**** MATERIAL FOR THIS TASK ****

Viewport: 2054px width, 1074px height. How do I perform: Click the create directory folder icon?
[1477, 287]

****
**** MATERIAL FOR THIS TASK ****

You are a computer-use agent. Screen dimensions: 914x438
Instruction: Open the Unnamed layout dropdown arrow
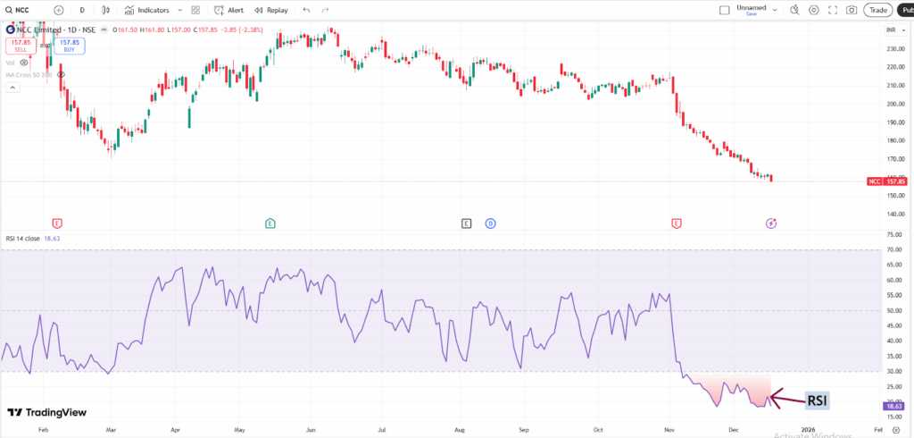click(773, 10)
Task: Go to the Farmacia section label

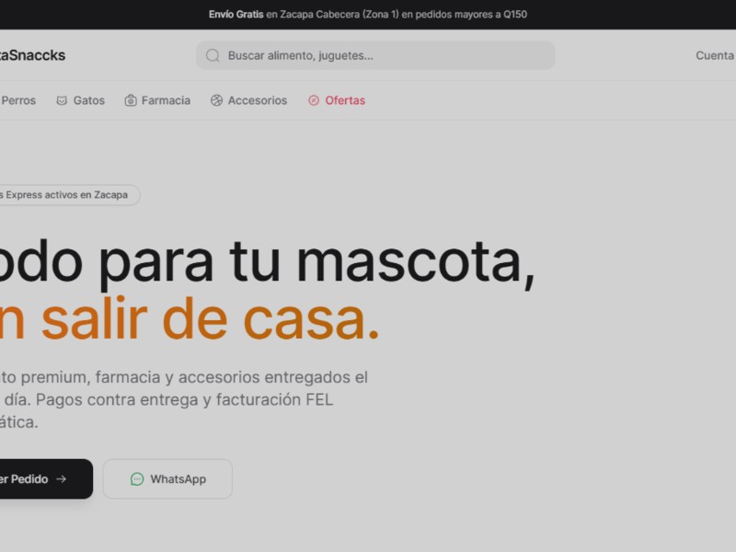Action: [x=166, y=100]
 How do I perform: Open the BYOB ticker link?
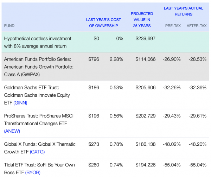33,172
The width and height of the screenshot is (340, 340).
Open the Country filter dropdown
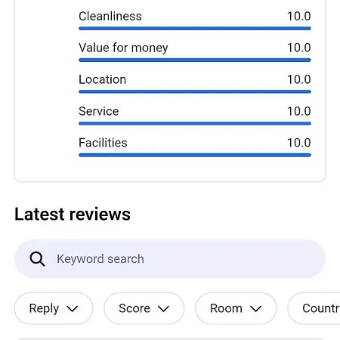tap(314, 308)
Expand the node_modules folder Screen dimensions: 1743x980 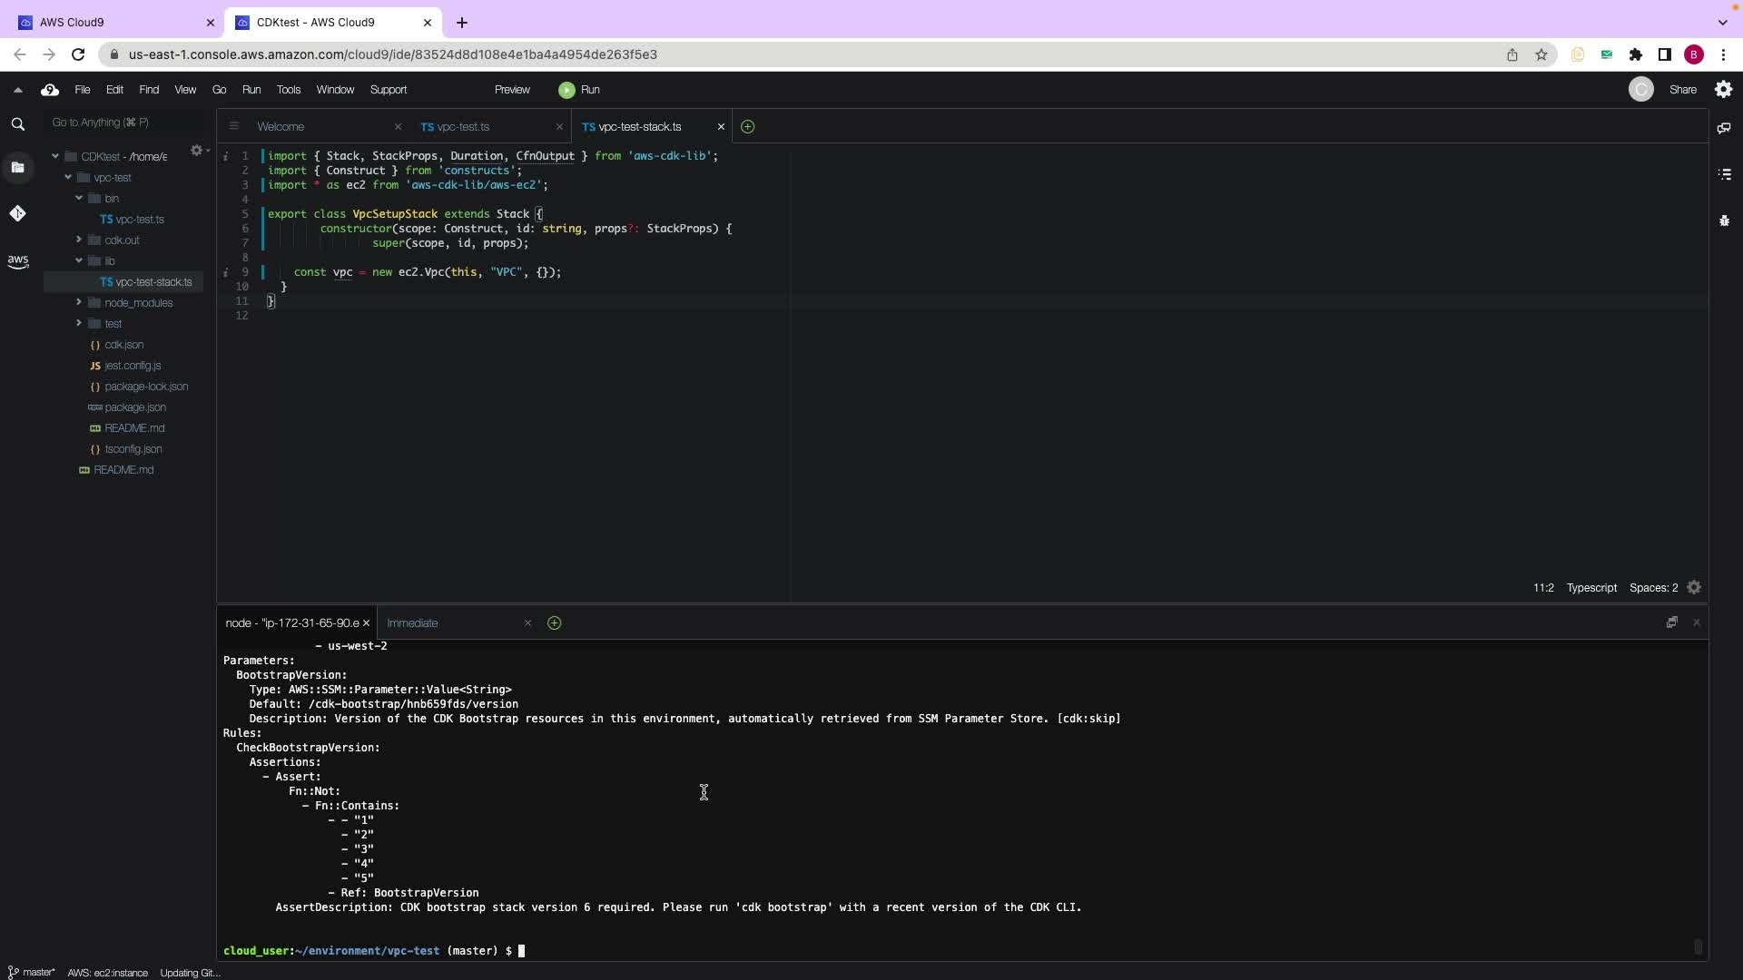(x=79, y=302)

****

WORK TO DO ▸ Revise the entries from the line with "Viewport: 2054px width, 1074px" up to and including the line with "[1477, 287]", replacing "folder icon" with "folder button" and leaving everything else unchanged.

WORKED SOLUTION ▸
Viewport: 2054px width, 1074px height. How do I perform: Click the create directory folder button?
[1477, 287]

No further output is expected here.